Draghi sa benissimo con chi stava parlando, e ha deciso di farglielo capire con una uscita che è un insulto. Che manderanno giù.

A questo punto, però, sarebbe stupido non capire che il “messaggio” inviato ai “complici” è in realtà una esplicita dichiarazione di guerra a tutti i lavoratori: “siete senza rappresentanza e senza difensori, faremo tutto quello che ci pare e che conviene alle imprese, in tutti i campi”.

Una dichiarazione di guerra, a voler essere solo minimamente maliziosi, che viene dopo l’assalto dei fascisti alle sede Cgil, contrattata e scortata dalla polizia, con funzionari Digos che – basta rivedere ed ascoltare i video – assicuravano che “dall’alto” era arrivato il “via libera”.

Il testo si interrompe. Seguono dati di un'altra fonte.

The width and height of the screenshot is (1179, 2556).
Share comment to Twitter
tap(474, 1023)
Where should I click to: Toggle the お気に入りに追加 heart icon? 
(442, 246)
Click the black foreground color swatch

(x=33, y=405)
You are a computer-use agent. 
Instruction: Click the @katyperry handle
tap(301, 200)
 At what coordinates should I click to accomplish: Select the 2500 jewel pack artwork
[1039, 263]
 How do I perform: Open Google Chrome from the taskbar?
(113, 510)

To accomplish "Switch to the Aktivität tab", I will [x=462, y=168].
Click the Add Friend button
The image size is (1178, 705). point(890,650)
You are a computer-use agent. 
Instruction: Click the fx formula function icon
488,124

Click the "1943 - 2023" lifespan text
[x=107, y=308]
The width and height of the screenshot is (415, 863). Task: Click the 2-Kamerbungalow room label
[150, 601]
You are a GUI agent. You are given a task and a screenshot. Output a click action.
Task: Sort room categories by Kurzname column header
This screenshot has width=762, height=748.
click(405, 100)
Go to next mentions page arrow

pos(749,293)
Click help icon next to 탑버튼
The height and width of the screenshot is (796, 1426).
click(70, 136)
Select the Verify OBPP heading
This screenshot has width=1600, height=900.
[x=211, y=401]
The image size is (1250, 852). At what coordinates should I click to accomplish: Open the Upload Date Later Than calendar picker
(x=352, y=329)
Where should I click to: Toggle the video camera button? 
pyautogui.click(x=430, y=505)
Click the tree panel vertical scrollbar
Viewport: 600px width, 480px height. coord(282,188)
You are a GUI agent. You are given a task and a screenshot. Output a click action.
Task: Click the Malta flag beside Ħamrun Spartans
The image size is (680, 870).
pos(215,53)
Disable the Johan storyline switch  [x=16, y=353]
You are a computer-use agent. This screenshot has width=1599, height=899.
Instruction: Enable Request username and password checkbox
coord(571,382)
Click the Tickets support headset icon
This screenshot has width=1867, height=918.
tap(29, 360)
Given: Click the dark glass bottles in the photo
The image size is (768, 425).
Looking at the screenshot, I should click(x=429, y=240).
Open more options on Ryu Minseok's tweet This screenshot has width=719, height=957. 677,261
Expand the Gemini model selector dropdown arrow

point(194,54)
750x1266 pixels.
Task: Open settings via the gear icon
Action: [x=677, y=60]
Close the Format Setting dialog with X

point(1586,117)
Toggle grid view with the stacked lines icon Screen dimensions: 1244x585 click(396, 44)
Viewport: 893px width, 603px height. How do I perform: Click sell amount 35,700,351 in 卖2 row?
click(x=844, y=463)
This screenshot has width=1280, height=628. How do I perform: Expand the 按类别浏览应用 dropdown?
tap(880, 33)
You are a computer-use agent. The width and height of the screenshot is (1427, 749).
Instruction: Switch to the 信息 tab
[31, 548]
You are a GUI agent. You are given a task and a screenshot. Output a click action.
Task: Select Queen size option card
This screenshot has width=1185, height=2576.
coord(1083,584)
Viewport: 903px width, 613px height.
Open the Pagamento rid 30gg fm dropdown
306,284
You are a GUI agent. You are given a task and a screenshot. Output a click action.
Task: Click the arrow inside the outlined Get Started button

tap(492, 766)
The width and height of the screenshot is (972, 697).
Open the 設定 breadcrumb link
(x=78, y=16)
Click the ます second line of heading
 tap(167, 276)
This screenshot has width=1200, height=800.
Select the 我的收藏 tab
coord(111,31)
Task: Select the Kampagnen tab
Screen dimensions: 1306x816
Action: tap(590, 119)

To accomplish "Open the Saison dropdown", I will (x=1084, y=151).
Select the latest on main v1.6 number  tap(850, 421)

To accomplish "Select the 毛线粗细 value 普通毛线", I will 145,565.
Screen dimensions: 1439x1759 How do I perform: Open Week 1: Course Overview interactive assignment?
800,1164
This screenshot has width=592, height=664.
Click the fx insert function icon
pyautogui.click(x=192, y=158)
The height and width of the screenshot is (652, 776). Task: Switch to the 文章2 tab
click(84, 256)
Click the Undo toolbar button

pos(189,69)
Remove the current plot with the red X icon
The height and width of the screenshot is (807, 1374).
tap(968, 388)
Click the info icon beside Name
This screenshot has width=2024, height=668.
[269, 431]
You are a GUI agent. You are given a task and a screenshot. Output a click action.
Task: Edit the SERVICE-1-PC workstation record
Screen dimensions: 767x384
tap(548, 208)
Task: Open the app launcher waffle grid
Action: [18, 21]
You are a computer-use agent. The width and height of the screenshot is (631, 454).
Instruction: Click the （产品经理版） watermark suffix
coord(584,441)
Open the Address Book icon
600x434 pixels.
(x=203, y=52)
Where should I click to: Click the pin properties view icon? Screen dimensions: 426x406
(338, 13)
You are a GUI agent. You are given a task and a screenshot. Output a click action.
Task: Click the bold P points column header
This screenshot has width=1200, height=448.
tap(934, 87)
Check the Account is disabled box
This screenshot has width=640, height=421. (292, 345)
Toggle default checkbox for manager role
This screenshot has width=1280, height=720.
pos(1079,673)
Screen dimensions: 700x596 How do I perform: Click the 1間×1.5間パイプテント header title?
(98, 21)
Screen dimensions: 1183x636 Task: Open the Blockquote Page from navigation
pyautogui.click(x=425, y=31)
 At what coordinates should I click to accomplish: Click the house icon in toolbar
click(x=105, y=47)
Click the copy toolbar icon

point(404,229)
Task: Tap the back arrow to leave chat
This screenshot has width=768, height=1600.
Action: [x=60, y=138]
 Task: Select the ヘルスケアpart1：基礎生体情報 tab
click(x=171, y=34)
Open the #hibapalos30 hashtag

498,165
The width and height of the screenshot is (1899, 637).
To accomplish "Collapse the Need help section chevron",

“Una proposta che non si può rifiutare”, dicevano in quel famoso film. Ad ammonire contro qualsiasi pensiero di “resistenza” sindacale rispetto alle scelte già fatte e codificate.

Una dichiarazione di guerra che giunge fra l’altro a pochi giorni dallo sciopero generale del sindacalismo di base. Il primo, in questo universo di sigle spesso preoccupate più della concorrenza reciproca che non di come rappresentare un’alternativa sindacale credibile per decine di milioni di lavoratori. E perciò ancora più indicativo e promettente.

E, non stranamente, uno sciopero che sembra esser stato preso sul serio soprattutto dalla controparte – Confindustria e governo Draghi – nonostante il consueto ordine diramato ai media di regime: non parlarne, se non per i “disagi alla mobilità”.

Lo schiaffo di Draghi a Landini & co. è dunque un annuncio per il prossimo futuro: i riti, anche puramente formali, della “democrazia inclusiva”, il riconoscimento della diversità degli interessi sociali, la “stagione dei diritti”... tutta roba finita.

Vale solo la forza. Quella delle imprese, della Ue e della sua filiale italiana. Riconquistare la capacità di costruire rapporti di forza meno squilibrati è il primo obiettivo, se si vuole essere seri.